What you are asked to do: Lines of the records that hold the word "arrow" are to be counted; give the number and nothing more.

(Stored records)
------------------------------------
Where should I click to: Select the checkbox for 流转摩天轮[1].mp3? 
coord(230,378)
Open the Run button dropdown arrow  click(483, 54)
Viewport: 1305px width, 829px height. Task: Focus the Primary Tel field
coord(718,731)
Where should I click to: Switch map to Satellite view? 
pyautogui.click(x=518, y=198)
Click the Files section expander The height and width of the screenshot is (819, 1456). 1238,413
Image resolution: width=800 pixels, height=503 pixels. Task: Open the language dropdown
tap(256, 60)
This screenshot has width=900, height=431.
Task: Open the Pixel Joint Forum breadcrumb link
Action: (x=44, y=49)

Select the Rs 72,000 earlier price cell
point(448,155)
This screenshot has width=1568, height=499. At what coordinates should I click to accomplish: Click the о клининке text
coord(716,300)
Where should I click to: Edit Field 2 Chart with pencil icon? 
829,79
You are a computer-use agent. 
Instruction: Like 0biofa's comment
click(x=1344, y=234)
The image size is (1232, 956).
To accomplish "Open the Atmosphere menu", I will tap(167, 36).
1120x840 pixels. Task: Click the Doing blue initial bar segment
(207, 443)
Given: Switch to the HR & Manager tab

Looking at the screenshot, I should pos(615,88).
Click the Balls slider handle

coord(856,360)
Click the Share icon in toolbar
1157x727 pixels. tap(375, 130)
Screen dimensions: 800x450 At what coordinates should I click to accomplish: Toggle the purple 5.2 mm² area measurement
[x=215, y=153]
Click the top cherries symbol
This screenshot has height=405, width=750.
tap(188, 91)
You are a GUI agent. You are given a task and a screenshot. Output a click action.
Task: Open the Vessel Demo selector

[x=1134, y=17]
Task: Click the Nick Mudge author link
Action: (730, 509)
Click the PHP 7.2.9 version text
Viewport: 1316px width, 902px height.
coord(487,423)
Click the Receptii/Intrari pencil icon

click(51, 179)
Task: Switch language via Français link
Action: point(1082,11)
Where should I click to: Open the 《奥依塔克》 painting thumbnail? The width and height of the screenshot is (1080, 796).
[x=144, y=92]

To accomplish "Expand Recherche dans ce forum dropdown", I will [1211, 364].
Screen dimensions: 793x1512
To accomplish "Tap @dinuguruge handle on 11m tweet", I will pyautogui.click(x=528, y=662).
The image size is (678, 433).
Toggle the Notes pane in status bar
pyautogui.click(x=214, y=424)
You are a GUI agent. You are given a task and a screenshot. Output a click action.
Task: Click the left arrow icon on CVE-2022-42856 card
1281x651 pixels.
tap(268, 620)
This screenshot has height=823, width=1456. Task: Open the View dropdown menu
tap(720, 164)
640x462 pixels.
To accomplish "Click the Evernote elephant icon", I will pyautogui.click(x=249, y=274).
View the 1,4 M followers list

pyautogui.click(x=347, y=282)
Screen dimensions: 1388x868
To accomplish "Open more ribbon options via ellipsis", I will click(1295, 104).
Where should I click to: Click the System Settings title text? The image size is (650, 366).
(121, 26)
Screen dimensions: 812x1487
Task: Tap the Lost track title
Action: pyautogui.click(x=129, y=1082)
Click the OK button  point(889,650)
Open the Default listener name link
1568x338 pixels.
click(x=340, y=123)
------------------------------------
Task result: 2